Data from the National Public Opinion Reference Survey conducted by Pew Research Center from May 29 to Aug. 25 among a nationally representative group of respondents found that 45% of U.S. adults say they pray daily compared to 58% who reported doing so in 2007 and 55% who said they prayed daily in 2014.
Some 32% said they seldom or never pray, which is close to the 29% of U.S. adults who identify as religious “nones” — people who describe themselves as atheists, agnostics or “nothing in particular,” the study says.
The nation’s share of religious “nones” is now 6% higher than it was five years ago and 10% higher than it was a decade ago, showing what appears to be a galloping trend of secularization.

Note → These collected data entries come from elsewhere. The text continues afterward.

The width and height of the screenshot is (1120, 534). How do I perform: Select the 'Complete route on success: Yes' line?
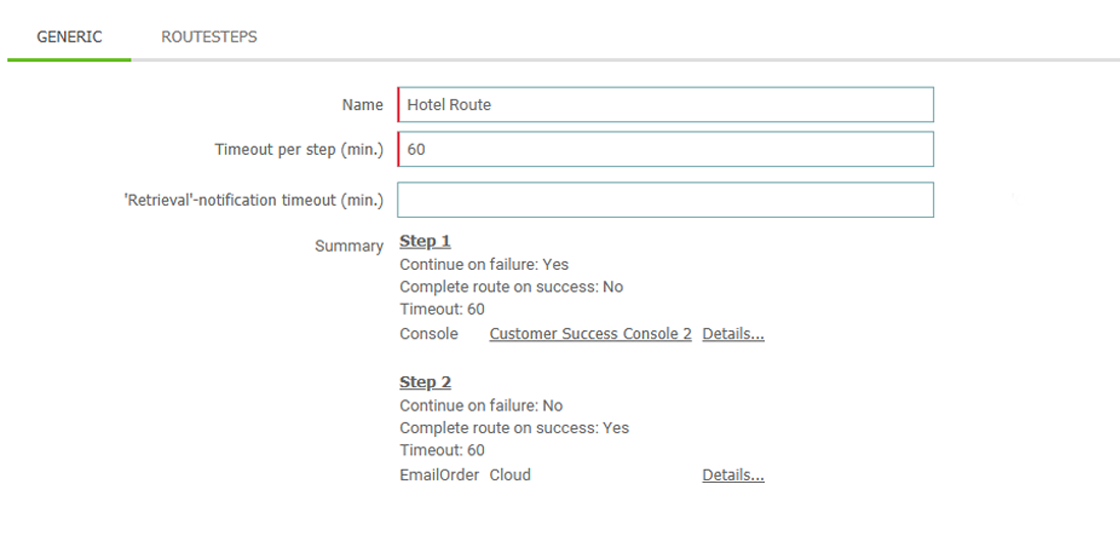[514, 428]
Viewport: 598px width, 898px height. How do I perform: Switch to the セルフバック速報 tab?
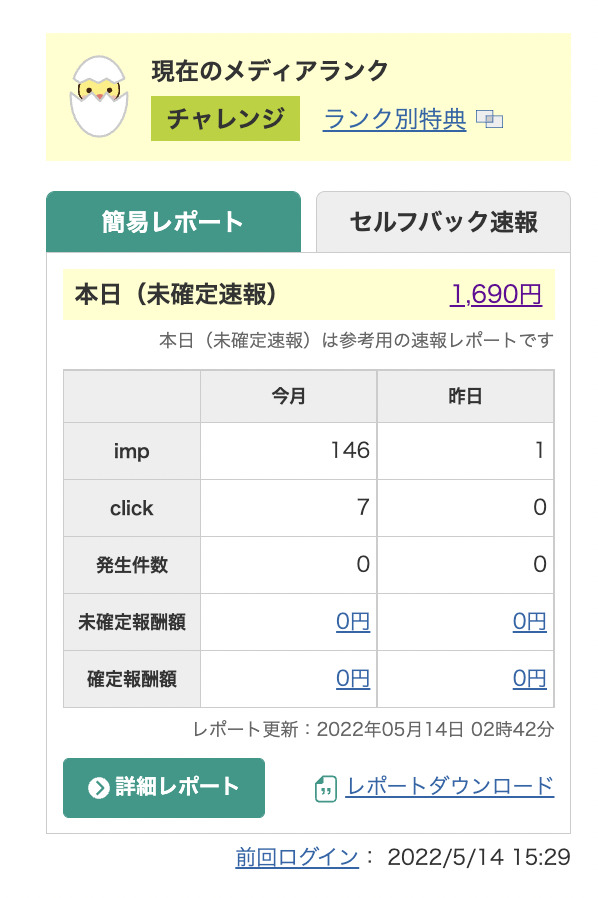pyautogui.click(x=443, y=222)
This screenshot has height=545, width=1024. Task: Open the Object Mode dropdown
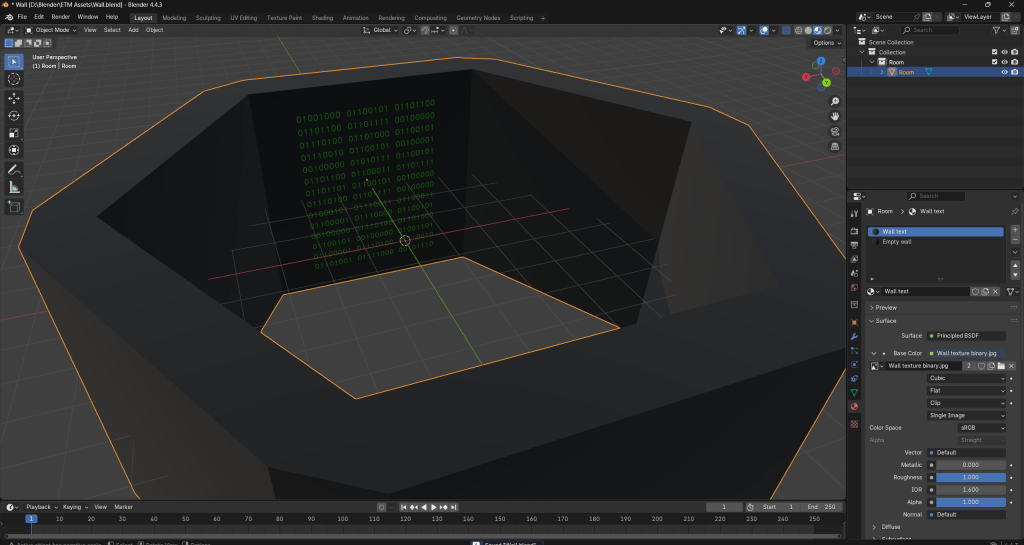coord(54,30)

Even though Christians are still the largest religious group in the U.S., they now only make up a collective 63% of the adult population. When the Pew Research Center began measuring religious identity in 2007, Christians outnumbered “nones” 78% to 16%.
The study noted that the decline in the number of Christians nationwide was mostly concentrated among respondents who identified as Protestant. Their numbers declined by 10% in the last decade and 4% in the last five years.

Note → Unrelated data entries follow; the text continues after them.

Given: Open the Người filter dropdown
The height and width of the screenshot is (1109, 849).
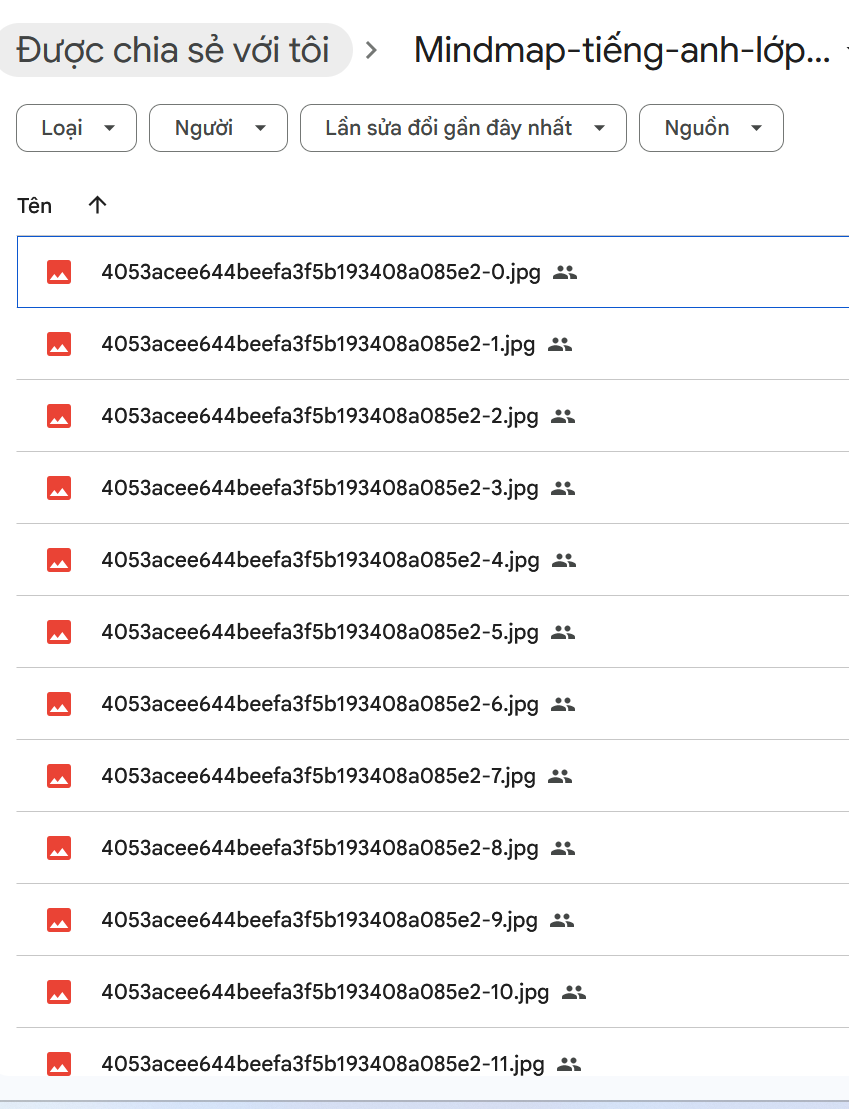Looking at the screenshot, I should (x=218, y=128).
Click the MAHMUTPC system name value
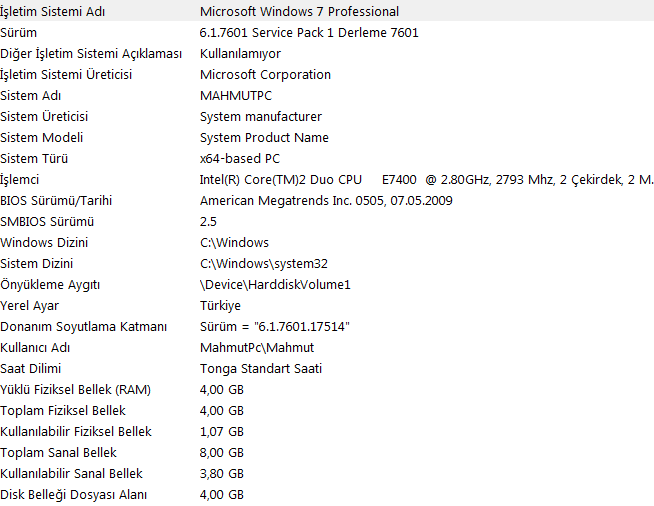 click(x=237, y=96)
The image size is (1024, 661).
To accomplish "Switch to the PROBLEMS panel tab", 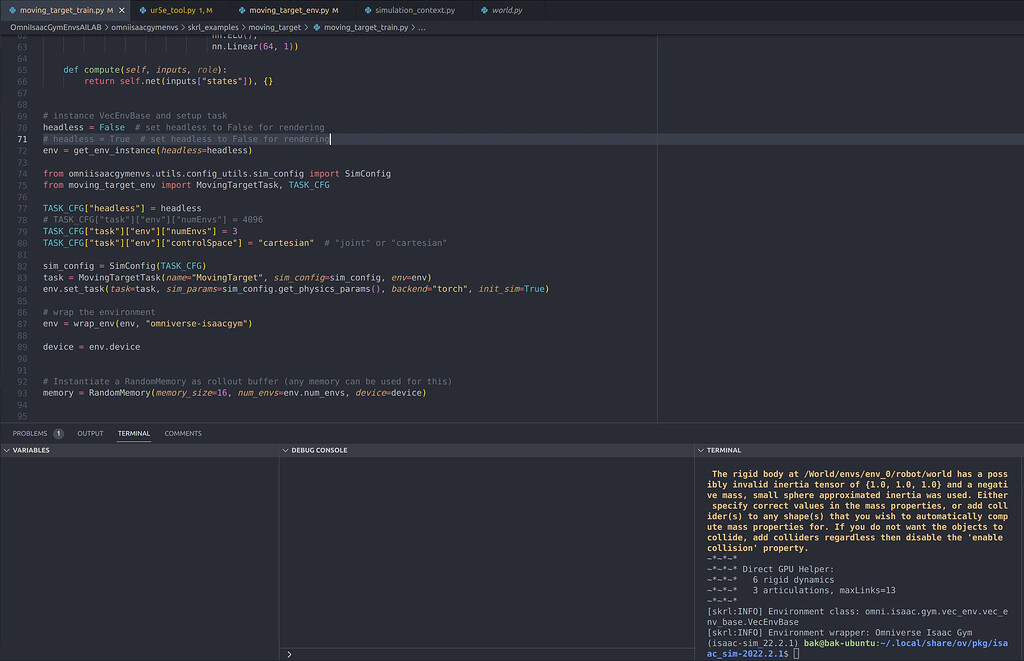I will pos(30,433).
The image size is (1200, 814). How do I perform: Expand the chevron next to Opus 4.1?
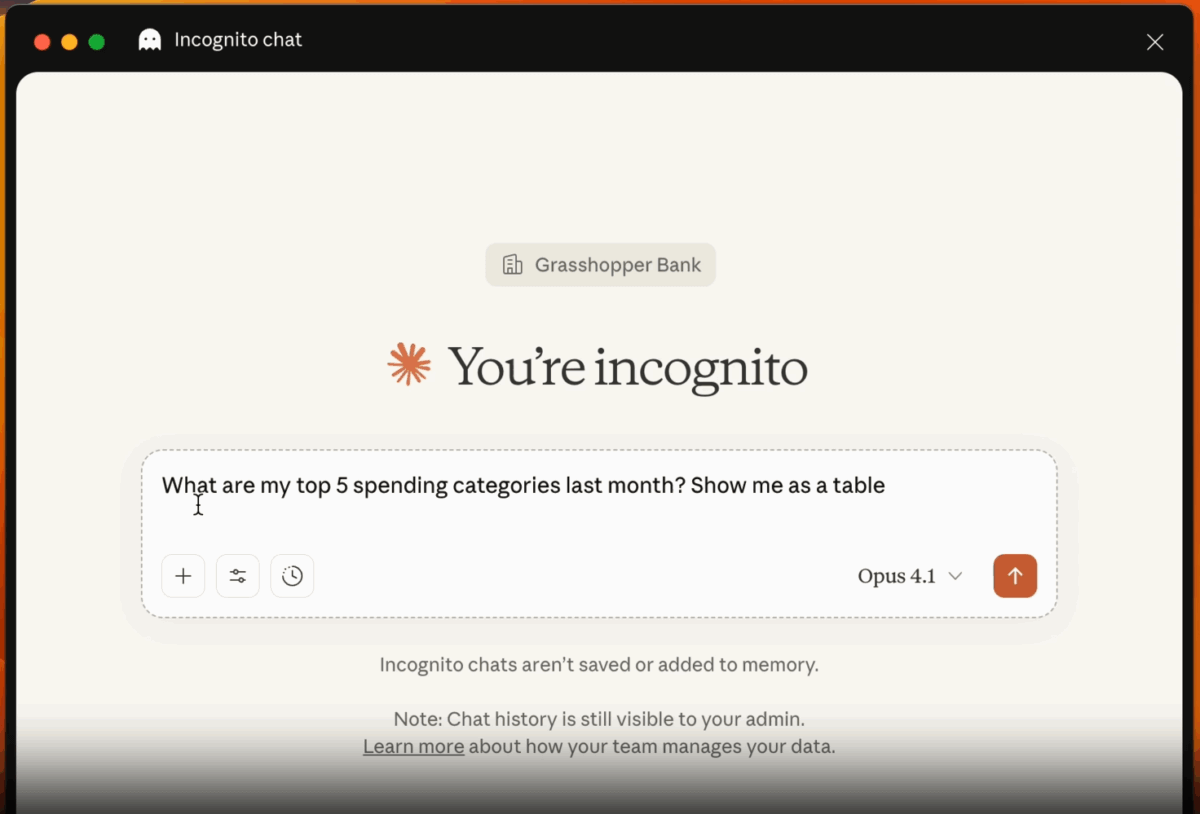click(x=955, y=576)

While the share of Catholics had fallen between 2007 and 2014 to 21% of the adult population, that number remains the same today.
Protestants were found to be predominantly “born-again or [E]vangelical Christian,” among both black and white respondents in the study. Some 58% of white Protestants identify as born-again or Evangelical, while 66% of blacks did so.
When it comes to church attendance, black Evangelical Christians were found to be the most faithful churchgoers, with 70% of them attending services monthly. Some 63% of black Protestants reported attending church religious services at least once or twice monthly. Only 56% of white Evangelical Protestants said they attended religious services at least once a month.
Among Catholics, church attendance fell even lower. Just 35% reported attending services monthly or more.
Earlier this year, political scientists David E. Campbell and Geoffrey C. Layman of the University of Notre Dame and John C. Green of the University of Akron highlighted data in their new book, Secular Surge: A New Fault Line in American Politics, showing that the marrying of religion and politics among conservatives to create the well-known and powerful religious right had led some Americans to abandon their ties to the Christian faith and join the ranks of secularists.
According to the researchers, the rising tide of secularism in the U.S. means that some voters are on opposite sides of a religious-secular fault line fueling the flames of political polarization.
“[A] secular-religious divide in politics also may illuminate why, above and beyond their ideological differences, ordinary Democrats and Republicans increasingly dislike and distrust the leaders and members of the other political camp — what political scientists have labeled ‘affective polarization,'" they wrote. "Their very different worldviews may spur Secularists and Religionists to view each other with suspicion and perhaps even hostility, thus encouraging animosity and distrust between their political teams."